[Saved entries]

- - - - - - -

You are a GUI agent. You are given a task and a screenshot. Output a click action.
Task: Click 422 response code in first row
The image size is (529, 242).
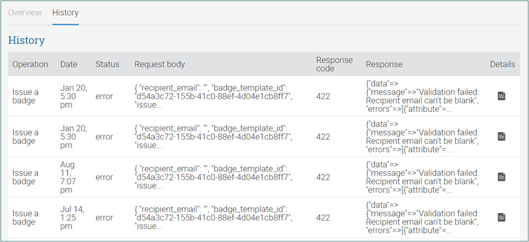point(323,96)
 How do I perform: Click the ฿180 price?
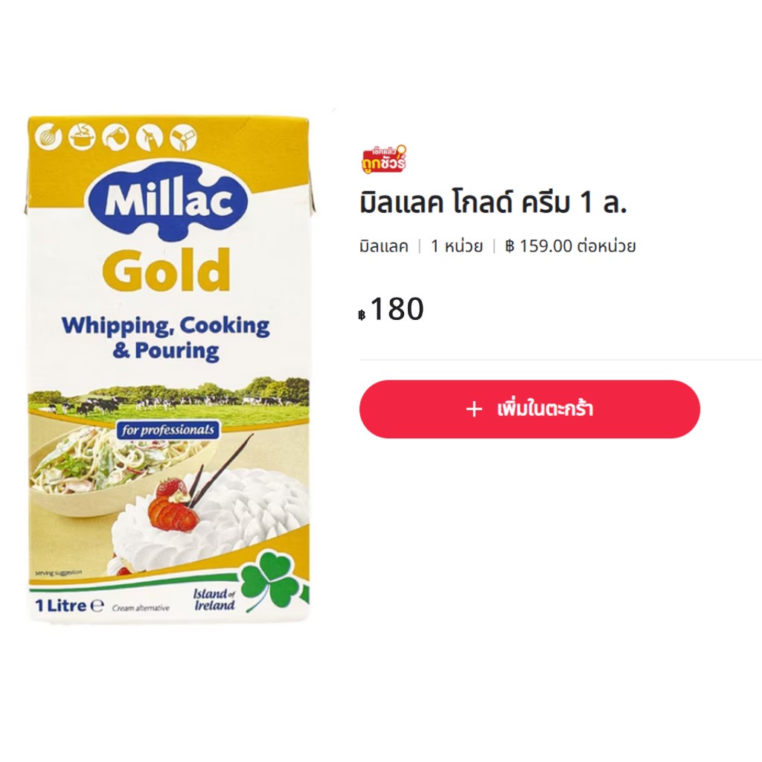(x=391, y=309)
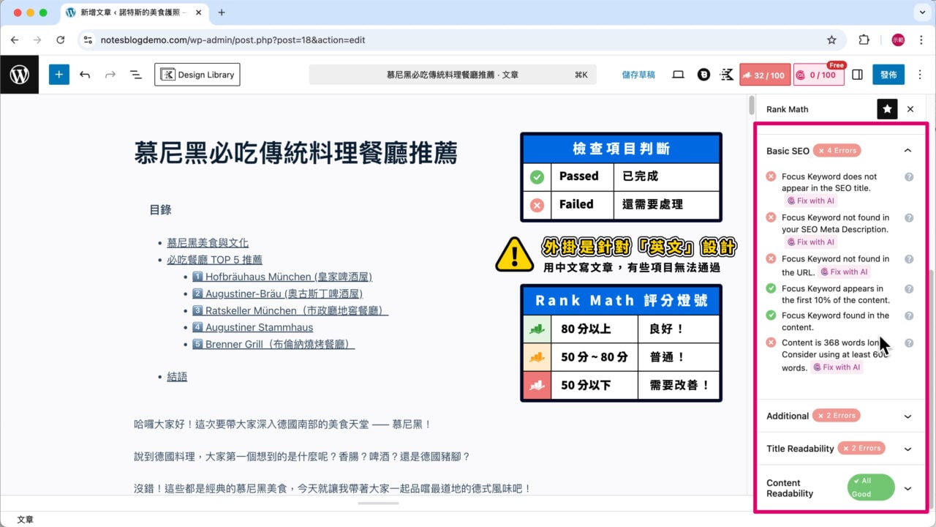936x527 pixels.
Task: Click the post title command bar field
Action: coord(451,74)
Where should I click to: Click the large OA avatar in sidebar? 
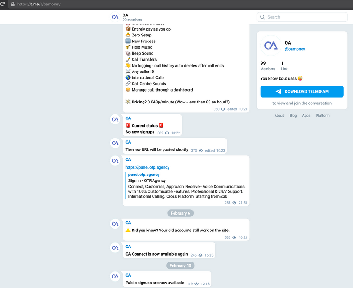click(x=271, y=46)
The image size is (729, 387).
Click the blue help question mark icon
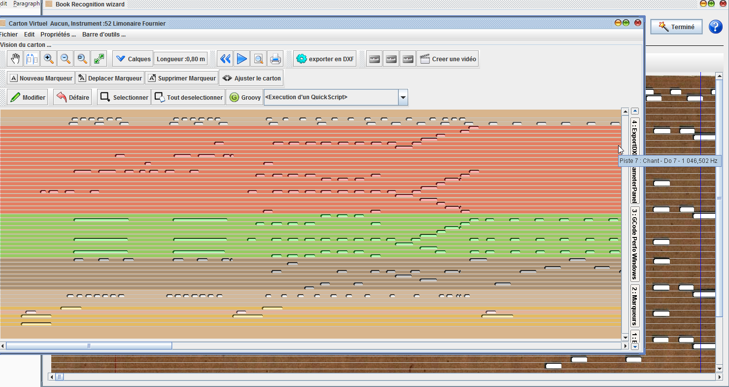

- - - - - - -

### Brief
Repeat the records above exactly, without pictures.

### Response to the task
You are a GUI agent. You are given a task and a screenshot. Output a click action.
Task: Click 422 response code in first row
The image size is (529, 242).
point(323,96)
 How do I perform: Click the ฿180 price?
(x=391, y=309)
936x527 pixels.
Task: Click the post title command bar field
Action: coord(451,74)
Where should I click to: Click the large OA avatar in sidebar? 
click(x=271, y=46)
The image size is (729, 387).
Click the blue help question mark icon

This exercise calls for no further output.